> Records supplied:

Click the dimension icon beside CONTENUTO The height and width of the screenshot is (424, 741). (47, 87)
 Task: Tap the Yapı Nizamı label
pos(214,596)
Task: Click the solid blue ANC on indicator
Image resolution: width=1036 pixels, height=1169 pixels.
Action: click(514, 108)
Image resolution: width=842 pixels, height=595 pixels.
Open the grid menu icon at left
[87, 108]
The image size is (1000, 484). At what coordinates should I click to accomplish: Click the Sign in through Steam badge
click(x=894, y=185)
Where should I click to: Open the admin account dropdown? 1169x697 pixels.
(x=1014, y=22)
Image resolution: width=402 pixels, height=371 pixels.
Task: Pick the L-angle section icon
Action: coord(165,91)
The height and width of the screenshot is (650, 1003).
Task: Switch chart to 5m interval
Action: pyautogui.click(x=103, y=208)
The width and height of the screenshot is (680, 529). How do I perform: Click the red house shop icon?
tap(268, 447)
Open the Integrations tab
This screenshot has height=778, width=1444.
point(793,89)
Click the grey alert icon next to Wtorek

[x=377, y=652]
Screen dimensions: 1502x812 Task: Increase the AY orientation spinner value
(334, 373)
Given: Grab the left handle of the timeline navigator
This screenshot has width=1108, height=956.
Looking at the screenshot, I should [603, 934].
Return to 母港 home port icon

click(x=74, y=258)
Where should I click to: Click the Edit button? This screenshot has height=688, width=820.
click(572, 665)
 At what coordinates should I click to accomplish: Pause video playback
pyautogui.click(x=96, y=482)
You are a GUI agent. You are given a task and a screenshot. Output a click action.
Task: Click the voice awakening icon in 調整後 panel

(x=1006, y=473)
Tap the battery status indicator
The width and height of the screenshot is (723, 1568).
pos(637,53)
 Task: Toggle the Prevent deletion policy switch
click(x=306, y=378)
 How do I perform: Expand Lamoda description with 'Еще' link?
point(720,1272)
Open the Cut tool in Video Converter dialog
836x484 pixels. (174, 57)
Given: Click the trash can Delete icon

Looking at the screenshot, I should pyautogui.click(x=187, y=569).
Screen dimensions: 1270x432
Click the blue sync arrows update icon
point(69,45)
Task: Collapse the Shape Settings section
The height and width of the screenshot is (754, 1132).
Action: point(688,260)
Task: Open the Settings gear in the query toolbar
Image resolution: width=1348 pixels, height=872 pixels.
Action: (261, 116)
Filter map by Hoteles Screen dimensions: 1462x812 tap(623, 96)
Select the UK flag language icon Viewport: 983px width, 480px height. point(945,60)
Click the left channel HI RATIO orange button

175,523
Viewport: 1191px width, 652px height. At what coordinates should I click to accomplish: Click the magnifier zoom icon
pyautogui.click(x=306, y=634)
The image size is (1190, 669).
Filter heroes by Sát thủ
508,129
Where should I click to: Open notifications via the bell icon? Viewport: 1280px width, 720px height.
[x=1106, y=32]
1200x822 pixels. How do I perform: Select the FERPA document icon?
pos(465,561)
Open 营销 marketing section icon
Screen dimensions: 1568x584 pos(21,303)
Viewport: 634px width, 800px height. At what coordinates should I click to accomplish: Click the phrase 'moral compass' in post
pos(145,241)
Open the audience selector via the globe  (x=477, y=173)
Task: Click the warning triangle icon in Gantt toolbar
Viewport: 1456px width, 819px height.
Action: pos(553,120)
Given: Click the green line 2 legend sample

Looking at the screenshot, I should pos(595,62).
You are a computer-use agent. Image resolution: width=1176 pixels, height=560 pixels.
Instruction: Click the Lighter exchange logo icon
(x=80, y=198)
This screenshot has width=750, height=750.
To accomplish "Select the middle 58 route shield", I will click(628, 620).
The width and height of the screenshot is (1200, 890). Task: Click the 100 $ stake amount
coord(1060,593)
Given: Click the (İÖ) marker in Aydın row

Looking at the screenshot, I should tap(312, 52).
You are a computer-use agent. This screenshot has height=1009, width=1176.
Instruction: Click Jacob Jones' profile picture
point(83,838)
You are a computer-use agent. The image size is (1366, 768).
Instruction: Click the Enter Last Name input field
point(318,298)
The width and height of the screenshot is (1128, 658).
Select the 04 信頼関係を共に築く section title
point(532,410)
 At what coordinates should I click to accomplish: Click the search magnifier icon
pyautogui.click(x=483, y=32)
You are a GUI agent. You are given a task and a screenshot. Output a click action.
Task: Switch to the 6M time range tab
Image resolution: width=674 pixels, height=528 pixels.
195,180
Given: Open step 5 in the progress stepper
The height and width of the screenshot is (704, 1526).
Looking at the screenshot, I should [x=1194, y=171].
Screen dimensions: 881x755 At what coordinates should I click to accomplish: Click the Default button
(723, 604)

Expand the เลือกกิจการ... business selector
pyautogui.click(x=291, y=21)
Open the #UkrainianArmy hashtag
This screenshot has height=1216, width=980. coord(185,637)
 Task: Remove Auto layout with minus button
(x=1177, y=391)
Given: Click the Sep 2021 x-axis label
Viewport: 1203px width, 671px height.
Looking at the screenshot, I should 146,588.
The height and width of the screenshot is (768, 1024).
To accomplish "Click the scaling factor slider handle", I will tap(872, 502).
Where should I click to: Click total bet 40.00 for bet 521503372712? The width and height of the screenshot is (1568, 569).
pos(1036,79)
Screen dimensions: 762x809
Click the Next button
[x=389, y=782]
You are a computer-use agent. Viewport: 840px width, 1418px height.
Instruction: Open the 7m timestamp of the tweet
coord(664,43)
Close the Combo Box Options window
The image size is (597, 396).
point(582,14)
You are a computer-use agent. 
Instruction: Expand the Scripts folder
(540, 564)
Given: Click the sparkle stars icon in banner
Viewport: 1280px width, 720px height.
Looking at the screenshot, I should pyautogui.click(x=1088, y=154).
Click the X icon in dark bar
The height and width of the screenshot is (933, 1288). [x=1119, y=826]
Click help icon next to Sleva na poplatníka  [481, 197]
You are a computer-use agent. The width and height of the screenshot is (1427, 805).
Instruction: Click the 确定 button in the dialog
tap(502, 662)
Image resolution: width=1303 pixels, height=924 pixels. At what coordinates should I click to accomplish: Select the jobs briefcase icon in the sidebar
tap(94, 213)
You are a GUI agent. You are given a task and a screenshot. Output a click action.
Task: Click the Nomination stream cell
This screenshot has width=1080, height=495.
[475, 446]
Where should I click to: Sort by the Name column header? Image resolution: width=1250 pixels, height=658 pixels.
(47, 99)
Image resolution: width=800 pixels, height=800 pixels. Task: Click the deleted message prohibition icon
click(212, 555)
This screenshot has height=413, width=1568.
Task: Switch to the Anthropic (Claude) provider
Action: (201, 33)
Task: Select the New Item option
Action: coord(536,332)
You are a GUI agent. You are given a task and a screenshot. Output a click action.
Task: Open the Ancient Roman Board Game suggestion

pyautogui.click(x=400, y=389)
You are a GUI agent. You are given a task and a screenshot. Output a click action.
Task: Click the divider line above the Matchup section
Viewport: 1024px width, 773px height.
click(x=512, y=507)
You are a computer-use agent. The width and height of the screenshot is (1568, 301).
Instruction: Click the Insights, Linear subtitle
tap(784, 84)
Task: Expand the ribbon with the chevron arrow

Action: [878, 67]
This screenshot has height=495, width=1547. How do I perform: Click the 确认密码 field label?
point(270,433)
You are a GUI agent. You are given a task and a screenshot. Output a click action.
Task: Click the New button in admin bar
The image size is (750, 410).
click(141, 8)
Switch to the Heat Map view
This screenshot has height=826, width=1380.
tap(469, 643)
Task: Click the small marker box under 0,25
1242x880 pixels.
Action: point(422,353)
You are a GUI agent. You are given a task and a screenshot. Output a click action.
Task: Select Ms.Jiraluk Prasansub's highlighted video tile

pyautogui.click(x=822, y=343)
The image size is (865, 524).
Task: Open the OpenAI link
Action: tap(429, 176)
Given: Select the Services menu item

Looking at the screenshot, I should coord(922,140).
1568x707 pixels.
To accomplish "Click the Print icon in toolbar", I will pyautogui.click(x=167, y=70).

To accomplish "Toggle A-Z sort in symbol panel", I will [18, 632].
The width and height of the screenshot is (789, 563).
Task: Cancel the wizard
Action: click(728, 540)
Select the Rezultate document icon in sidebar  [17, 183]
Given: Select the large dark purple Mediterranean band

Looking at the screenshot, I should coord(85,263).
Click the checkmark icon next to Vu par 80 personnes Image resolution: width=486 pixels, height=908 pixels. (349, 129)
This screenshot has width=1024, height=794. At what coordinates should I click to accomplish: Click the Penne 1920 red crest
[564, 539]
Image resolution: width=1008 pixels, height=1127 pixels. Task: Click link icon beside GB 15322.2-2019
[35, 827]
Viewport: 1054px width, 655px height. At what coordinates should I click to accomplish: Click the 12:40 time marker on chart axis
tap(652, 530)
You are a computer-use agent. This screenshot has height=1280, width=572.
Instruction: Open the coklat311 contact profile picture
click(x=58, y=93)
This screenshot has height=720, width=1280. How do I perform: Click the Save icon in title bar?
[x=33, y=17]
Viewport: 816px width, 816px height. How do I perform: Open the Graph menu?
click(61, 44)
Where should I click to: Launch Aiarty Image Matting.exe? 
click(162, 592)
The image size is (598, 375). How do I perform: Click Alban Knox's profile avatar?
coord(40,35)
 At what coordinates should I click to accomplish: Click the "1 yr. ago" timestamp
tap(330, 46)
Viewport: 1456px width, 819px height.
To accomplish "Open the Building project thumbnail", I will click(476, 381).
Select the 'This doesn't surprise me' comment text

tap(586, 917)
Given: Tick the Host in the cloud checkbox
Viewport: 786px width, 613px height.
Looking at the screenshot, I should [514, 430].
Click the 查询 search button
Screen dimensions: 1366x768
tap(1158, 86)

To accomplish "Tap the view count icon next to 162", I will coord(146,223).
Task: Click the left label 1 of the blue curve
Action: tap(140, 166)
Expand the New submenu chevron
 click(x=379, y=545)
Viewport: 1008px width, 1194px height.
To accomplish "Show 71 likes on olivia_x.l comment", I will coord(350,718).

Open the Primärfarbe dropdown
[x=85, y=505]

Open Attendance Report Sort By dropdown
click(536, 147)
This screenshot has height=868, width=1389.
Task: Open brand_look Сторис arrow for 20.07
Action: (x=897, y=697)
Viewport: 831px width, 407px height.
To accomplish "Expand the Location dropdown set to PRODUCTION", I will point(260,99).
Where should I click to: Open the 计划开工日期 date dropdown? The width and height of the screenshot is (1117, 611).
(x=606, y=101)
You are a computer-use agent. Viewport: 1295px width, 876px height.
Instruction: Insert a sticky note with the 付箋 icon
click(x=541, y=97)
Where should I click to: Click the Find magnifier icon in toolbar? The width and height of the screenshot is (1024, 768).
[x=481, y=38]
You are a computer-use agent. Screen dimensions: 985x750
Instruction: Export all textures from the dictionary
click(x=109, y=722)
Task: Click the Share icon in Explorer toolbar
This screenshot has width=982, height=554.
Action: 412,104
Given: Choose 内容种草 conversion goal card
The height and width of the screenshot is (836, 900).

> Instructions to follow:
Could you return the lines in the entries above that contain "computer"?

> Task result:
You are a computer-use agent. Image resolution: width=1176 pixels, height=560 pixels.
You are a computer-use agent. This screenshot has height=1009, width=1176.
You are a computer-use agent. The image size is (1366, 768).
You are a computer-use agent. Viewport: 840px width, 1418px height.
You are a computer-use agent. 
You are a computer-use agent. The width and height of the screenshot is (1427, 805).
You are a computer-use agent. The width and height of the screenshot is (1568, 301).
You are a computer-use agent. This screenshot has height=1280, width=572.
You are a computer-use agent. Viewport: 1295px width, 876px height.
You are a computer-use agent. Screen dimensions: 985x750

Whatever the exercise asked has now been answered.